Sometimes you have to look beyond the market you trade for answers.
Any good currency trader knows that it pays to watch the US stock market, literally.
That’s because the stock market remains the number one risk market.
So figuring out its likely future direction helps you understand where the dollar is going, among other things.
For instance, a rally from indices like the S&P 500 and Dow Jones Industrial Average suggests that risk-on sentiment is alive and well.
The term “risk on” means investors are willing to put capital at risk.
Risk-on moves typically equal a weaker dollar and knowing that can assist you in trading the major currency pairs.
The opposite is also true, where a weak stock market suggests a stronger dollar.

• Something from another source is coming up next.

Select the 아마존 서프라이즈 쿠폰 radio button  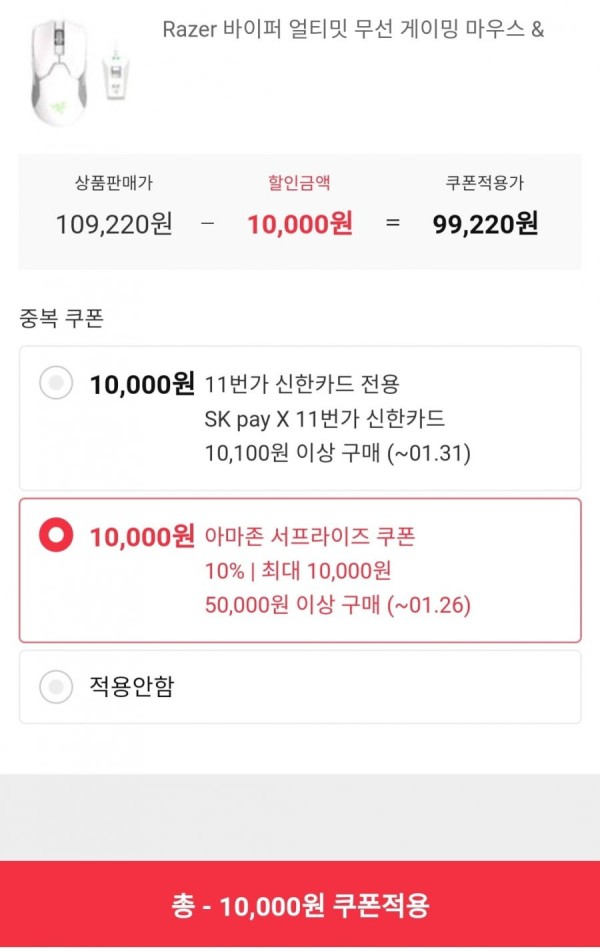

And with the US Dollar Index (DXY) sideways since February 7th, we need all the help we can get in determining the dollar’s next move.

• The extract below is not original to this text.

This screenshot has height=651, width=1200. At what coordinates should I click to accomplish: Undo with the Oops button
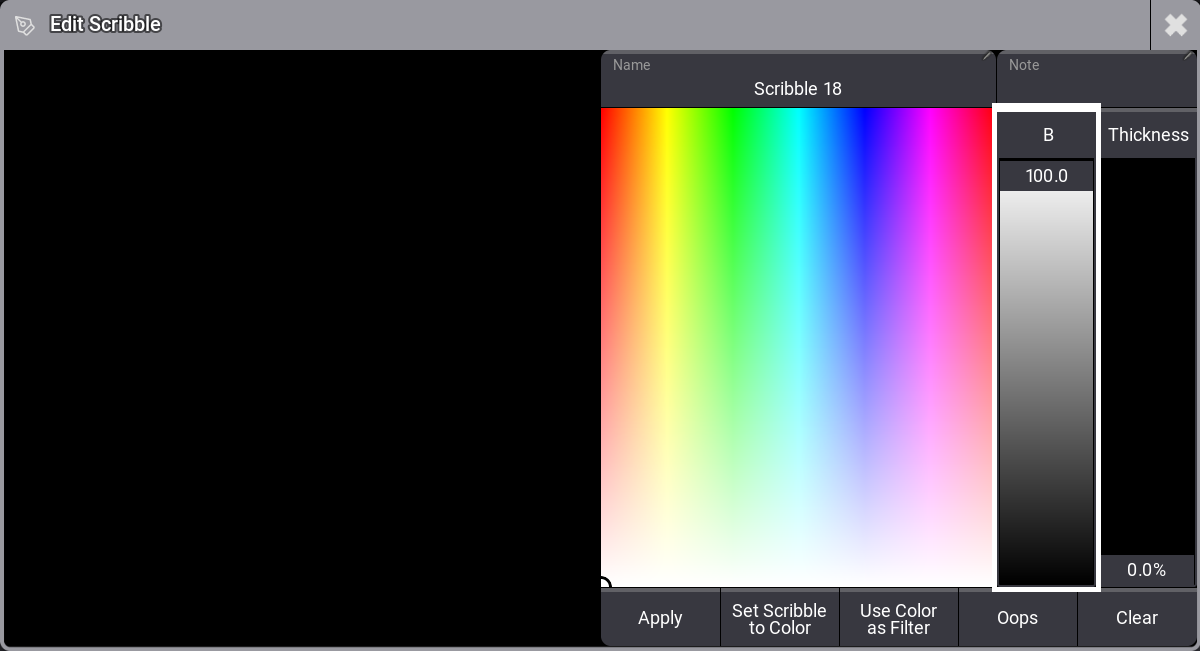point(1017,618)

First up is the S&P 500, which we’ll analyze via the SPX500.
We saw the SPX500 break out from its all-time high trend line on January 23rd after trading below it for over a year.

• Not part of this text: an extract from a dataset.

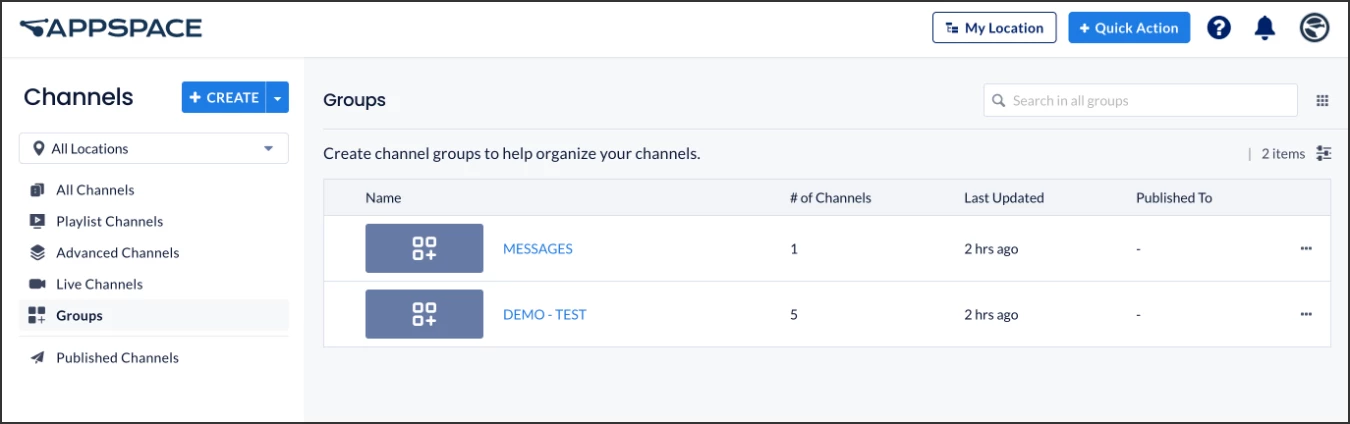Show Live Channels
The image size is (1350, 424).
click(99, 284)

There’s also a large ascending channel that has developed since the October 2022 low.
If we combine that with the potential bull flag that’s developed recently, the S&P 500 still looks relatively bullish.
However, bulls have to clear this 4,140 resistance level first.
The Dow Jones (DJI) is another stock market index offering clues about sentiment.
We saw the DJI close above its November trend line on Monday. However, it’s trading below it now on an intraday basis.
Bulls must defend 34,100 on a daily closing basis to keep the bullish break intact.
If they can do it, we could see the Dow trend higher toward 36,000 while the S&P reaches toward 4,300.
That scenario would push the dollar down and spark bullish momentum for pairs like EURUSD and potentially GBPUSD.
On the other hand, indices like DJI and the S&P breaking key supports would ignite a dollar rally.
So while there’s still work to be done from both sides, using markets like the Dow Jones and S&P 500 can assist with determining risk on/off sentiment and, thus, the dollar’s trajectory.
But it’s all about the DXY at the end of the day.
And until we get a clean break of the 102.60 to 103.60 range, the dollar is directionless.
A convincing close above 103.60 would open up 104.50 and potentially 105.60.
On the other hand, a daily close below 102.60 support would be bearish for the USD and expose 101.60.